• **The task**
Find how many lines of the following entries contain "computer". Reply with the number alone.

• **Task material**
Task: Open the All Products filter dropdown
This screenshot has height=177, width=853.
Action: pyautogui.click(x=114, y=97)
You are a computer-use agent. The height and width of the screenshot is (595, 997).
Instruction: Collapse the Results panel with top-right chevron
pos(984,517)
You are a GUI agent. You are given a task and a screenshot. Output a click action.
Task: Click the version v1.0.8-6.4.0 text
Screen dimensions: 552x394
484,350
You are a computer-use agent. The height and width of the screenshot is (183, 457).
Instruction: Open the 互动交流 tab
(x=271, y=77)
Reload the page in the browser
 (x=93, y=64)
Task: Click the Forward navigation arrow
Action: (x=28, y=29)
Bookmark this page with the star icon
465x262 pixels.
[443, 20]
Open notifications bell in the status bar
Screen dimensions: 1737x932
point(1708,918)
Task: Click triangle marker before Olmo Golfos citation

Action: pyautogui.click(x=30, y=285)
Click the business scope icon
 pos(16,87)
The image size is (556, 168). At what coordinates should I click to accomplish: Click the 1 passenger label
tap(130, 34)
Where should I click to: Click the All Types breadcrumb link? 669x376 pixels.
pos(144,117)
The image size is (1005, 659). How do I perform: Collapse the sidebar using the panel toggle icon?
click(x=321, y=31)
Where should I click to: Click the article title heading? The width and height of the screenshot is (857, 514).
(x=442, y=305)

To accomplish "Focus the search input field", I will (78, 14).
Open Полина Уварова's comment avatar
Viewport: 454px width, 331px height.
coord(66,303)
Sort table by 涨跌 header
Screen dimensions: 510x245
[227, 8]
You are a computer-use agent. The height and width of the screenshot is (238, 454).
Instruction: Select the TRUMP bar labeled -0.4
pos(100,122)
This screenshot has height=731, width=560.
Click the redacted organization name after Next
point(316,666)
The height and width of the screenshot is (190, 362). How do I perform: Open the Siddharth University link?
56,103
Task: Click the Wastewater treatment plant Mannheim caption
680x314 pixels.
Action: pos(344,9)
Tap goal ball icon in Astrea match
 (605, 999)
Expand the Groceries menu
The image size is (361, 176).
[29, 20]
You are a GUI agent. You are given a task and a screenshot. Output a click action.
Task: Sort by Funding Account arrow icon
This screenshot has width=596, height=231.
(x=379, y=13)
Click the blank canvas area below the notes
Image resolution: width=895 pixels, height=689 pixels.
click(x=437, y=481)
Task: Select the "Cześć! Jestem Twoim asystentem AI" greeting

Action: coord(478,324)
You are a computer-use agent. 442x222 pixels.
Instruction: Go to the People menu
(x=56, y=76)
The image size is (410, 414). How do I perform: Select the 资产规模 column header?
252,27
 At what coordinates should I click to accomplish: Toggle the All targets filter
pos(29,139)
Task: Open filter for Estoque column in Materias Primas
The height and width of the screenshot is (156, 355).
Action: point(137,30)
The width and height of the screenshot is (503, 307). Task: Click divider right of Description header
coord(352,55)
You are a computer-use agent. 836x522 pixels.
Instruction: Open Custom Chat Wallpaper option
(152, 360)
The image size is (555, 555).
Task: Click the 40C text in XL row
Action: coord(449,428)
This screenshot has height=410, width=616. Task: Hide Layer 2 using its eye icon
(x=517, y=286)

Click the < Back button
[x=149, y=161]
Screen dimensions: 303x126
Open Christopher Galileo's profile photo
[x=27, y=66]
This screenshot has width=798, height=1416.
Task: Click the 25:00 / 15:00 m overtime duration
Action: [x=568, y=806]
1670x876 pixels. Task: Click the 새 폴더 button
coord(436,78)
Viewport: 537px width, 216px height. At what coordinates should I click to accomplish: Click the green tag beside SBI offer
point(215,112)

• **Answer section**
5